[Material supplied]
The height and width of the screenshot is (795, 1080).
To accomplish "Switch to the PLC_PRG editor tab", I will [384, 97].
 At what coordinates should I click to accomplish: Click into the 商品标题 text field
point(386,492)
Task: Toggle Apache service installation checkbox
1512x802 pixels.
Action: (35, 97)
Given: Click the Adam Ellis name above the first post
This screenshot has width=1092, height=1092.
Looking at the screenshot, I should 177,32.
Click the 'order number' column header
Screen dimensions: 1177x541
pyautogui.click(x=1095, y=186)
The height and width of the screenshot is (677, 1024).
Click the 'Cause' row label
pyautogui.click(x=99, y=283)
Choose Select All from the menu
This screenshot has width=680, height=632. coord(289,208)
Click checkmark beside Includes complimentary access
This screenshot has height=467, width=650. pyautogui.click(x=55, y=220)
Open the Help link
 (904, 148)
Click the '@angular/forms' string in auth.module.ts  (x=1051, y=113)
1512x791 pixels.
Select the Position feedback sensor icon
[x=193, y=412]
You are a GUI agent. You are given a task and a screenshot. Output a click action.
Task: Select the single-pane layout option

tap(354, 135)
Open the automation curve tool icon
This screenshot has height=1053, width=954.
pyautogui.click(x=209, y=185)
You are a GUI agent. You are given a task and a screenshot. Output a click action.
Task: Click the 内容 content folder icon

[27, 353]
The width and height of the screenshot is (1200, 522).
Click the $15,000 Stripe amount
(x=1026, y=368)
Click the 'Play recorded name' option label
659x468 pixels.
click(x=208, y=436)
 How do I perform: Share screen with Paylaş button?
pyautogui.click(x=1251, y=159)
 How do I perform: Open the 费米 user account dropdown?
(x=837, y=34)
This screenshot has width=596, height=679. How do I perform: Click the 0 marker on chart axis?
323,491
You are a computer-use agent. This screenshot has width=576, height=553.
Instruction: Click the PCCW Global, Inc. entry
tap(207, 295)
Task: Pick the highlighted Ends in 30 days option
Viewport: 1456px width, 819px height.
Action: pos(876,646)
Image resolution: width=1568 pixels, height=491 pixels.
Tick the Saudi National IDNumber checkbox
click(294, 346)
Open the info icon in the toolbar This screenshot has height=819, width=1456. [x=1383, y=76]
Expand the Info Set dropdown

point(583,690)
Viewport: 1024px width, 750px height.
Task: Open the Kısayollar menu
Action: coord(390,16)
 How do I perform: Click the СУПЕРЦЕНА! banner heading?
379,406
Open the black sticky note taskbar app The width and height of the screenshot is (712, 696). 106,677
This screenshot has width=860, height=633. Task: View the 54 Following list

[To do] Whenever the word "name" occurs in a line above, copy that line.

[Result of this task]
Given: Click the Adam Ellis name above the first post
Click the 'Play recorded name' option label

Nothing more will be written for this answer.